Филип глядел на пару лежавших рядышком малюток, и ему бросилось в глаза выражение лица мужа: оно было таким хмурым и дышало такой яростью, что Филип был просто испуган. Он почувствовал у всей семьи злобную неприязнь к этим бедным крошкам, явившимся против её воли на свет Божий; у него возникло подозрение, что, не предупреди он построже, с новорождёнными случится недоброе. «Несчастные случаи» не были редкостью; матери умудрялись «заспать» своего ребёнка, неправильное кормление зачастую не было просто ошибкой.

– Я буду заходить каждый день, – сказал он. – Имейте в виду, если с ними что-нибудь случится, будет назначено следствие.

Отец ничего не ответил и только свирепо насупился. В душе он уже был убийцей.

– Сохрани их Господь, – сказала бабка, – что же с ними может приключиться?

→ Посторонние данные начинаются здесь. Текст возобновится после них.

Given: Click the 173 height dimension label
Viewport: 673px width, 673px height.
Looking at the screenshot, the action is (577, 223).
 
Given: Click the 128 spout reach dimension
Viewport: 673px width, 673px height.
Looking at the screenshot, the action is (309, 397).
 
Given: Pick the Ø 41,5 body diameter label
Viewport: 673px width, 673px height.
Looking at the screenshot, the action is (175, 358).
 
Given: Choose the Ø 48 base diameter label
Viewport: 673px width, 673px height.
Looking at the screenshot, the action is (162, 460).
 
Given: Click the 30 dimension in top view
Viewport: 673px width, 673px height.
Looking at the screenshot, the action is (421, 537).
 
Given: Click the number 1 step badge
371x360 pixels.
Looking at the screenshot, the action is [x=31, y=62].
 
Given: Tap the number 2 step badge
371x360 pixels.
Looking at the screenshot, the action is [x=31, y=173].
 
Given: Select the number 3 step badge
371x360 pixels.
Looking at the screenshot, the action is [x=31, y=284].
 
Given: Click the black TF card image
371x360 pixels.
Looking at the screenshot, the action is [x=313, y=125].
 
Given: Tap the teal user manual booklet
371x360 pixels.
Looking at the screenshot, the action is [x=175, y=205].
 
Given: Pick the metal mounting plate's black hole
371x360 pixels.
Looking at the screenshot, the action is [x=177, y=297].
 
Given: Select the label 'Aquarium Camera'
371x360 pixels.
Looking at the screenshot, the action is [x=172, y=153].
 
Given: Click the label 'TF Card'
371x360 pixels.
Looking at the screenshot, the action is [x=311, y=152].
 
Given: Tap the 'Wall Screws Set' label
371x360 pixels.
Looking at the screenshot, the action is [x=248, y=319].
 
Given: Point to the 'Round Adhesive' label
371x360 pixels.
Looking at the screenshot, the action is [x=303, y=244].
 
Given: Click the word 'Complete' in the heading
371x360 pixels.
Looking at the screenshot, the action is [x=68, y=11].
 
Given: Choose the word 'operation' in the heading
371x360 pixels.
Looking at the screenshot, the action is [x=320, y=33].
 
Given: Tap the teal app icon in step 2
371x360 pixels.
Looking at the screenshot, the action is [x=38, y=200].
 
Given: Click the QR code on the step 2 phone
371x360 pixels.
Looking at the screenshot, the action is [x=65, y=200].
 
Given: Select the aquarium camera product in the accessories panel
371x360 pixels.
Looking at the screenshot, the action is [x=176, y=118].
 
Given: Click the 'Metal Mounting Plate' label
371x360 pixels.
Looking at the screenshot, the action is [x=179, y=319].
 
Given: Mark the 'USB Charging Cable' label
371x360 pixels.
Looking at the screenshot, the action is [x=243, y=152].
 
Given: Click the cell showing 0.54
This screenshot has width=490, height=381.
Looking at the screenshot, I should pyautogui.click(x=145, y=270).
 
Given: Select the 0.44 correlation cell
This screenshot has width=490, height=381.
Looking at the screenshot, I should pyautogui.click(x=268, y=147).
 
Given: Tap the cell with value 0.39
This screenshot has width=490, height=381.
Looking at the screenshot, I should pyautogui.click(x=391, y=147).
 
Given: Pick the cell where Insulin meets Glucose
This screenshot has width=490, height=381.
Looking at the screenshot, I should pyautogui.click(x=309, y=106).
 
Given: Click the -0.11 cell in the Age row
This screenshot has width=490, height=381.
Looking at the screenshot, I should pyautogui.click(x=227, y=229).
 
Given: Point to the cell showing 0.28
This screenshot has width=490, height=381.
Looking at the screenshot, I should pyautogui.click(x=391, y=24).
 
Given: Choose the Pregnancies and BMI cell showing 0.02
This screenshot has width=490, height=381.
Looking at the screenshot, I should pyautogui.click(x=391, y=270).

Труднее всего было удержать роженицу в постели десять дней – срок, на котором настаивала больница. Кто же будет вести хозяйство? Ведь даровых нянек к ребятишкам не сыщешь, а муж ворчит, вернувшись с работы голодный и усталый, что чай плохо заварен. Филип слыхал, что бедняки помогают друг другу, однако женщины часто жаловались ему, что не могут найти никого, кто бесплатно убрал бы им комнату или накормил ребят обедом, а заплатить за услуги нечем. Прислушиваясь к разговору женщин, ловя случайные обмолвки, из которых он мог знать многое, о чём не принято говорить, Филип понял, как мало общего у бедноты с более зажиточными классами. Бедные не завидовали знати – разница в уровне жизни была слишком велика; по сравнению с их собственным идеалом благоденствия жизнь средней руки мещанина казалась бедняку чопорной и стеснённой; к тому же мещан презирали за хилость и за то, что они не занимаются физическим трудом. Люди гордые хотели только одного – чтобы им не мешали жить, как им хочется, но и большинство мало интересовалось зажиточными людьми, если у них нельзя ничего урвать; беднота знала, как получить помощь, которую оказывают неимущим различные благотворительные общества, и принимала дары как нечто положенное ей по праву, пользуясь глупостью власть имущих и своей изворотливостью. Бедняки ещё кое-как терпели помощника священника, относясь к нему с презрительным равнодушием, но люто ненавидели санитарного инспектора. Эта дама приходила и распахивала у вас окна, не спросив разрешения и даже не извинившись («Плевать ей на мой бронхит, плевать ей, что я могу простудиться насмерть!»); совала нос во все углы, и, если не возмущалась вслух, что у вас грязно, по роже её можно было прочесть, что она это думает; «а им-то легко говорить, этим барыням, у них, небось, полон дом холуев, а вот посмотрела бы я, на что была бы похожа её комната, пошли ей Бог четверых ребят и заставь её жарить, и парить, и штопать, и носы вытирать».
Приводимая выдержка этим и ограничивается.